During drilling operations, a suitable drilling fluid 31 from a mud pit
(source) 32 is circulated under pressure through the drill string by a
"compressible-fluid surface system" 34. The details of the compressible
fluid surface system 34 are discussed below with reference to FIG. 2. The
drilling fluid passes from the fluid surface system 34 into the drill
string 20 via a fluid line 38 and Kelly joint 21. The drilling fluid 31 is
discharged at the borehole bottom 51 through an opening in the drill bit
50. The drilling fluid 31 circulates uphole through the annular space 27
between the drill string 20 and the borehole 26 and returns to the mud pit
32 via a return line 35. A surface torque sensor S.sub.2 and a sensor
S.sub.3 associated with the drill string 20 respectively provide
information about the torque and rotational speed of the drill string.

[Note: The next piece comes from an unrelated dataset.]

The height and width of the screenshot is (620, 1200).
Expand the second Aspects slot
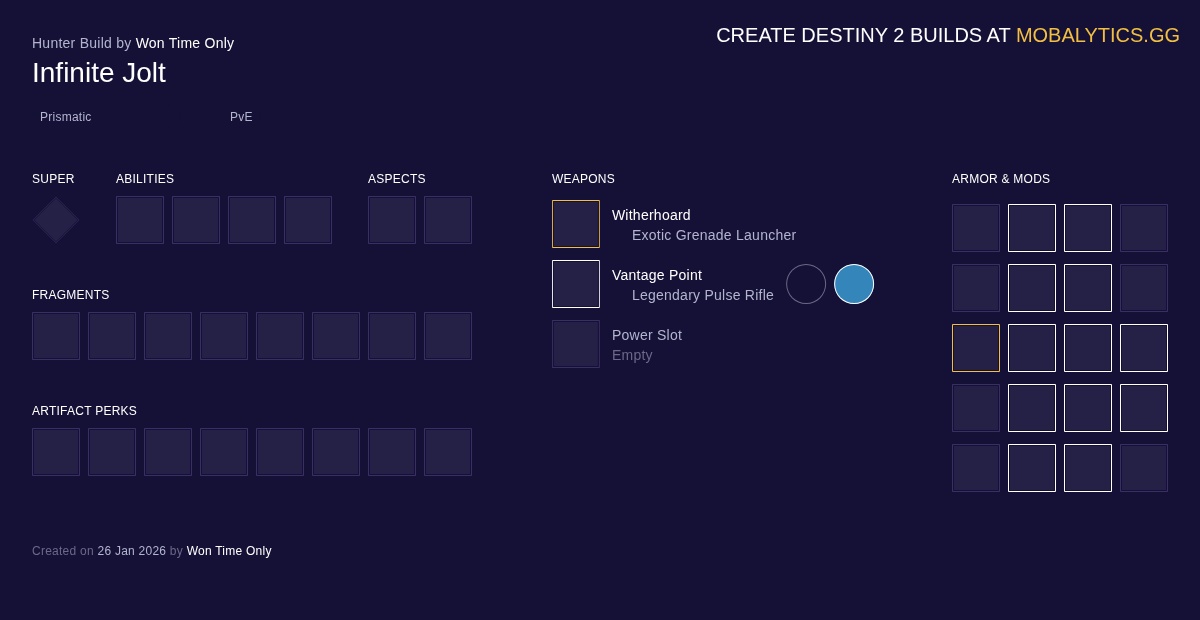tap(448, 220)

Additionally, a sensor (not shown) associated with line 29 is used to
provide the hook load of the drill string 20.
In one embodiment of the invention, the drill bit 50 is rotated by only
rotating the drill pipe 52. In another embodiment of the invention, a
downhole motor 55 (mud motor) is disposed in the drilling assembly 90 to
rotate the drill bit 50 and the drill pipe 22 is rotated usually to
supplement the rotational power, if required, and to effect changes in the
drilling direction.
In one embodiment of the invention shown in FIG. 1, the mud motor 55 is
coupled to the drill bit 50 via a drive shaft (not shown) disposed in a
bearing assembly 57. The mud motor rotates the drill bit 50 when the
drilling fluid 31 passes through the mud motor 55 under pressure. The
bearing assembly 57 supports the radial and axial forces of the drill bit.
A stabilizer 58 coupled to the bearing assembly 57 acts as a centralizer
for the lowermost portion of the mud motor assembly.
In one embodiment of the invention, a drilling sensor module 59 is placed
near the drill bit 50. The drilling sensor module contains sensors,
circuitry and processing software and algorithms relating to the dynamic
drilling parameters. Such parameters preferably include bit bounce,
stick-slip of the drilling assembly, rotation, torque, shocks, borehole
and annulus pressure, acceleration measurements and other measurements of
the drill bit condition. The drilling sensor module processes the sensor
information and encodes it into a pattern of pulses. These pulses could be
positive pressure pulses, negative pressure pulses, or a combination of
positive and negative pressure pulses. This pattern of pulses is
transmitted to the surface control unit 40 using a telemetry pulser 72.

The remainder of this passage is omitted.